Given Data / Assumptions:

    The full sentence is: Opening the door to her each morning is like (lets) a breath of fresh air into my world.
    The phrase "Opening the door to her each morning" is a gerund phrase acting as the subject of the sentence.
    The part after "is like" should be a noun or noun-like phrase that can be compared with that gerund phrase.
    The bracketed verb "lets" is to be improved or replaced if necessary.


Concept / Approach:
When we use "X is like Y" in English, both X and Y should be similar in grammatical form. Here, X is a gerund phrase: Opening the door to her each morning. Therefore, Y should also be a gerund or noun phrase, not a finite verb. The expression we want is "letting a breath of fresh air into my world", where "letting" functions as a gerund. Using "lets" (a finite verb) after "is like" breaks the structure and makes the sentence ungrammatical. Hence, the correct improvement is to replace "lets" with "letting".


Step-by-Step Solution:
Step 1: Identify the main structure: "Opening the door to her each morning" (subject) + "is like" (linking verb + preposition) + something comparable. Step 2: Recognise that "Opening" is a gerund; the part after "is like" should mirror this nominal form. Step 3: Consider the phrase "letting a breath of fresh air into my world" as a gerund phrase functioning like a noun. Step 4: Check option C "letting" and see that it produces: "is like letting a breath of fresh air into my world", which is grammatical and natural.

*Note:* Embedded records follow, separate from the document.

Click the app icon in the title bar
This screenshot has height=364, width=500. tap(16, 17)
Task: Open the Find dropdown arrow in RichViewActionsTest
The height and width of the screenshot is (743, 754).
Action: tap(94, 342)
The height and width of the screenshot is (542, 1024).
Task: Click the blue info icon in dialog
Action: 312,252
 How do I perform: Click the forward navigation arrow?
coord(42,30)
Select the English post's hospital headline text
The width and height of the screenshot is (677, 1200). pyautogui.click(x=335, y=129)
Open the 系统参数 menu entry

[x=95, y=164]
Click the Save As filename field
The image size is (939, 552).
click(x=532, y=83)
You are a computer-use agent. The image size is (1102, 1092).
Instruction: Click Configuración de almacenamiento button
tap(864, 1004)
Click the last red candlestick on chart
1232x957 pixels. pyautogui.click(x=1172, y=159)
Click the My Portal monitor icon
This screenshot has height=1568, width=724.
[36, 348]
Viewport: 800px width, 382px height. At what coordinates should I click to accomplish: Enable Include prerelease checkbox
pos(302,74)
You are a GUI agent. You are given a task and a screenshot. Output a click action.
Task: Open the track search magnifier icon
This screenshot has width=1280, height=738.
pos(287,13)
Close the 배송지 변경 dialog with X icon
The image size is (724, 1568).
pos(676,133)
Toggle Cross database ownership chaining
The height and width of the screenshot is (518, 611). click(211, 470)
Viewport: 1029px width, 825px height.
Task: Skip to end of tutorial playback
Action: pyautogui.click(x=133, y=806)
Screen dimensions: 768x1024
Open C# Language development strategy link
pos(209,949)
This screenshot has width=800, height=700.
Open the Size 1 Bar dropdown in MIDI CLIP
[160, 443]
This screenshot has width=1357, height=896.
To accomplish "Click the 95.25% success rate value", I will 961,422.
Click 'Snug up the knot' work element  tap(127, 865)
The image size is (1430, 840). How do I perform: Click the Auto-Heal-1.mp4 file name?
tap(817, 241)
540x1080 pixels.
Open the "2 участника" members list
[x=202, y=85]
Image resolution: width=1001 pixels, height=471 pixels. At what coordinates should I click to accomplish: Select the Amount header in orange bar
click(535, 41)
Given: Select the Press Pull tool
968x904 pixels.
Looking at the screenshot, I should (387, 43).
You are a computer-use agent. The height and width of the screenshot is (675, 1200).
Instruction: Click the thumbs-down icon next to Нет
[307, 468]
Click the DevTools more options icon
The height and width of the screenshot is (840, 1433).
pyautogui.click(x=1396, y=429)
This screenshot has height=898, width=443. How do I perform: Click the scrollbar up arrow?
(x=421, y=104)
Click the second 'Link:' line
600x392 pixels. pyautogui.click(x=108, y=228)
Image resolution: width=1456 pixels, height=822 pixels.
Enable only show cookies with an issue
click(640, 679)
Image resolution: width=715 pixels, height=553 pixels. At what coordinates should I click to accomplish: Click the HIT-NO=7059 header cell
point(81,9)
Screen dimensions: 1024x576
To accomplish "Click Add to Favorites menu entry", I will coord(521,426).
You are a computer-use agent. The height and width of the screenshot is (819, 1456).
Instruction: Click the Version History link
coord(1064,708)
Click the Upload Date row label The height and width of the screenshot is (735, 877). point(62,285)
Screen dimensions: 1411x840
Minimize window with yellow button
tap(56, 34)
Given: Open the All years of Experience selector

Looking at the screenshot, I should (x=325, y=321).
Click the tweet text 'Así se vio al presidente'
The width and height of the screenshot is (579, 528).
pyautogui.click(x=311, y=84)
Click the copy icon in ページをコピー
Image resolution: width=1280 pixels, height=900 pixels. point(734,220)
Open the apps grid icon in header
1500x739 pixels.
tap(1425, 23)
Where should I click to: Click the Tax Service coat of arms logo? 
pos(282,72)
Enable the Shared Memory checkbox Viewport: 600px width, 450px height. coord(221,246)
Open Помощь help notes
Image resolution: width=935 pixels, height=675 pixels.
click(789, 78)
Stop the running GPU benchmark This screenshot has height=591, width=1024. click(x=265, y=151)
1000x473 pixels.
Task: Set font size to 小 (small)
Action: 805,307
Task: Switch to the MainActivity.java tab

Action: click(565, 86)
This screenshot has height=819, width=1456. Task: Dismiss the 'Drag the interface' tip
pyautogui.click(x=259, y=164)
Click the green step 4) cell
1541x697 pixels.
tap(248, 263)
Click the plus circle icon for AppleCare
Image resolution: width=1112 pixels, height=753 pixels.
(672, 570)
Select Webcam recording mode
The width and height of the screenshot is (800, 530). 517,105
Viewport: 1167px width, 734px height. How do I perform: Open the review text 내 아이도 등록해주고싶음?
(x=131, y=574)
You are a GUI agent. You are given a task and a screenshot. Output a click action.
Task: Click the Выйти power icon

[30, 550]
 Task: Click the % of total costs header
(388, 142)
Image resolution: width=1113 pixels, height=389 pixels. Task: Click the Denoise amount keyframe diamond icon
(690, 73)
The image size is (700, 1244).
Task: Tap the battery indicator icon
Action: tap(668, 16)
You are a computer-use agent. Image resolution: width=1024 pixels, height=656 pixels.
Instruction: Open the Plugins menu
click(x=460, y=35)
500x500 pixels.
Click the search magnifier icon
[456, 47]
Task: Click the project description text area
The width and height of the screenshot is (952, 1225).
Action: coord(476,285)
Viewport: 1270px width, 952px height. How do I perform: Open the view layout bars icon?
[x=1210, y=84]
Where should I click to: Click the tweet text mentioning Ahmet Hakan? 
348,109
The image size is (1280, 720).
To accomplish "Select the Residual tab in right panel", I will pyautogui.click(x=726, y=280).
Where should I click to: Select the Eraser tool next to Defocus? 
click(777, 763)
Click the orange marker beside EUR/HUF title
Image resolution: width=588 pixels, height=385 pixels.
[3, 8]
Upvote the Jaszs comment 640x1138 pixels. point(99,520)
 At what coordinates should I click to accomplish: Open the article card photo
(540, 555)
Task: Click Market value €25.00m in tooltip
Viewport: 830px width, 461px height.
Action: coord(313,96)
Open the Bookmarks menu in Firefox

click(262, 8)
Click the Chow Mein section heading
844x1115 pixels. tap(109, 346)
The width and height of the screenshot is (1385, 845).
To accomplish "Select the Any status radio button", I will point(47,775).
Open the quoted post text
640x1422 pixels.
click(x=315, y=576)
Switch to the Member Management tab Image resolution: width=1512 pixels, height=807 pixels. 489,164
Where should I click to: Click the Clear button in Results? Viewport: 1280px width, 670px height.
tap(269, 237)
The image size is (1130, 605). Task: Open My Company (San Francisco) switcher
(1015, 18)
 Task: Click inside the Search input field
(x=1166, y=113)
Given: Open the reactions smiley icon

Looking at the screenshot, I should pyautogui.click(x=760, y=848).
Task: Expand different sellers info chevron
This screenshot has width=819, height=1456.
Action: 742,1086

Step 5: Option A "let" would give "is like let a breath of fresh air", which is incomplete and incorrect in standard English. Step 6: Option B "to let" introduces the infinitive and would give "is like to let a breath of fresh air", which is awkward and not parallel to the gerund "Opening". Step 7: Option D "no improvement" would keep "is like lets a breath of fresh air", which is wrong because "lets" would require its own subject and cannot follow "is like" directly. Step 8: Option E "to have let" introduces a perfect infinitive and changes the time and structure unnecessarily.


Verification / Alternative check:
Read the corrected sentence aloud: "Opening the door to her each morning is like letting a breath of fresh air into my world." The comparison is smooth, poetic, and grammatically sound. If we tried "is like to let" or "is like let", we immediately feel the sentence stumble. Also, standard usage supports gerund after structures beginning with "is like", such as "Life is like driving on a highway" or "Talking to her is like stepping into sunshine." This pattern confirms that "letting" is the right choice.


Why Other Options Are Wrong:
Option A let leaves the phrase without a subject or correct non-finite form; "is like let" is grammatically incomplete.
Option B to let introduces an infinitive that sounds unnatural after "is like" when compared to a gerund subject.
Option D no improvement would keep the ungrammatical "is like lets a breath of fresh air", where "lets" cannot function properly in this structure.
Option E to have let introduces perfect aspect and changes the sense to a completed action, which is not intended and breaks the parallel structure.


Common Pitfalls:
Many learners fail to notice the need for parallelism in comparison structures. They may focus only on tense and ignore the form of the verb. A useful rule is: when a sentence starts with a gerund subject like "Opening the door...", look for another gerund after "is like" or similar expressions. Keeping the same non-finite form on both sides of a comparison makes the sentence smooth, grammatical, and stylistically elegant.


Final Answer:
The bracketed part should be improved to "letting", giving: Opening the door to her each morning is like letting a breath of fresh air into my world.